Management has evaluated events subsequent to July 12, 2024, through the date that the accompanying Condensed Consolidated Financial Statements were filed with the Securities and Exchange Commission for transactions and other events which may require adjustments of and/or disclosure in such financial statements.

 

No material events were identified that require adjustment to the financial statements or additional disclosure.

 

Basic (loss) earnings per share

Basic (loss) earnings per share

 

Basic (loss) earnings per share are calculated based on the weighted average number of shares outstanding for all periods presented. No stock options, warrants, or other potentially dilutive convertible securities were outstanding as of July 12, 2024, or July 7, 2023.

 

 

Recently issued accounting pronouncements and regulations

Recently issued accounting pronouncements and regulations

 

In June 2016, the FASB issued ASU No. 2016-13, Financial Instruments—Credit Losses (ASC 326), which provides guidance on measurement of credit losses on financial instruments.

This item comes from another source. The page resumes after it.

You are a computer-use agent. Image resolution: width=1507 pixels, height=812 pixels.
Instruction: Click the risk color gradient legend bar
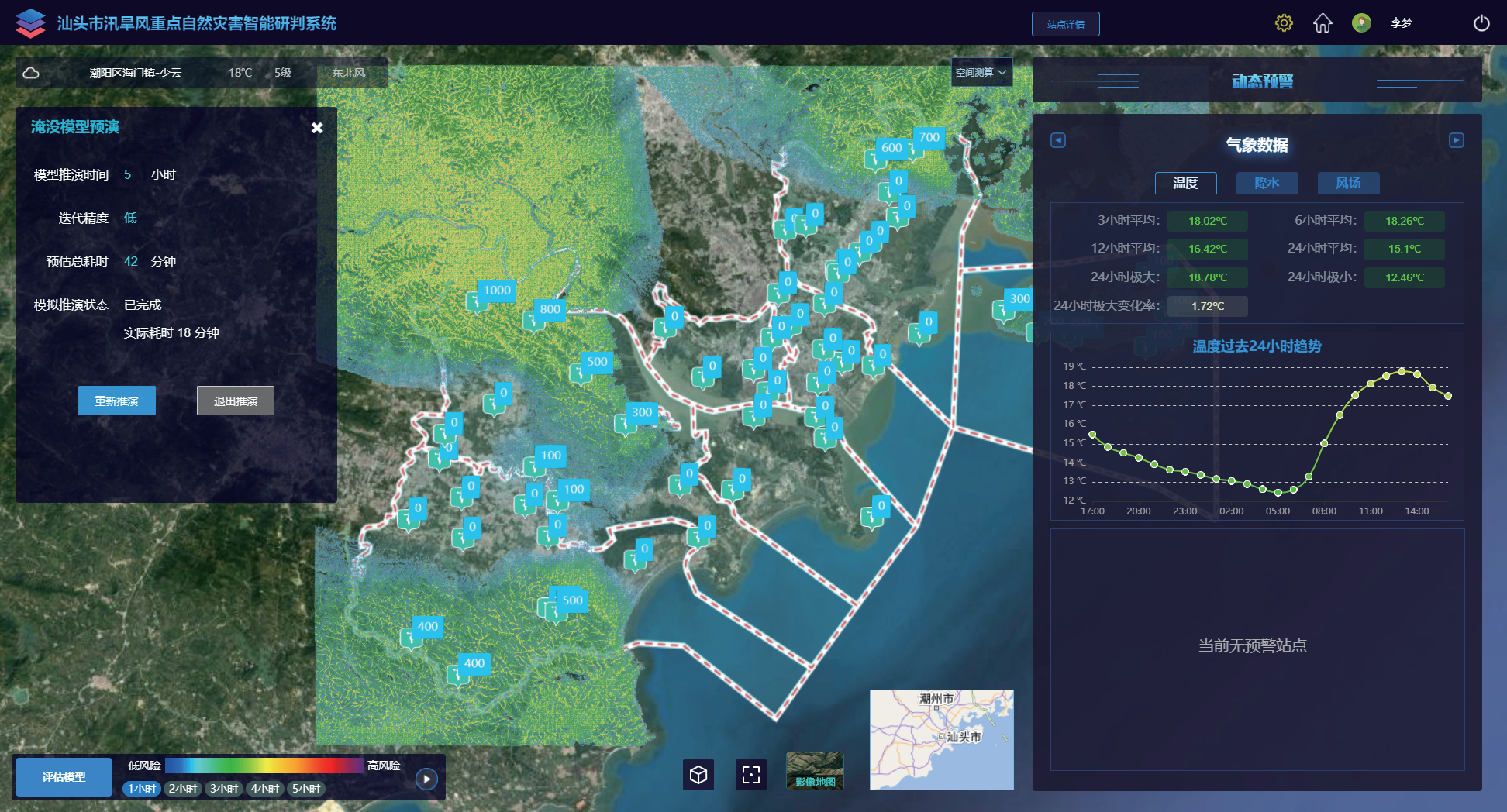point(264,766)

This ASU adds a current expected credit loss impairment model to GAAP that is based on expected losses rather than incurred losses whereby a broader range of reasonable and supportable information is required to be utilized in order to derive credit loss estimates. The effective date of the new guidance as amended by ASU No. 2019-10 is fiscal years beginning after December 15, 2022, including interim periods within those fiscal years. The adoption of ASU No. 2016-13 did not have a material or significant impact on the Company’s Consolidated Financial Statements as it has been our policy to estimate and record credit losses on trade accounts receivable.

 

In November 2023, the FASB issued ASU No. 2023-07, Segment Reporting – Improvements to Reportable Segments Disclosures. The amendments enhance disclosures of significant segment expenses by requiring the disclosure of significant segment expenses regularly provided to the chief operating decision maker (CODM), extending certain annual disclosures to interim periods, and permitting more than one measure of segment profit or loss to be reported under certain conditions. The amendments are effective for the Company in fiscal years beginning after December 15, 2023, and interim periods within fiscal years beginning after December 15, 2024. Early adoption of the amendment is permitted, including adoption in any interim periods for which financial statements have not been issued. The Company is currently evaluating the guidance and its impact to the financial statements.

 

In March 2024, the SEC adopted rules to develop standardized climate-related disclosures by publicly traded companies including the emission of greenhouse gases. The rules are currently effective for the Company in the fiscal year beginning in 2027. However, as a result of pending legal challenges, the actual timing of effectiveness of the rules and applicable phase-in periods, as well as whether portions of the rules remain in effect after the legal challenges, are uncertain. The Company is currently evaluating the guidance and its impact on the financial statements.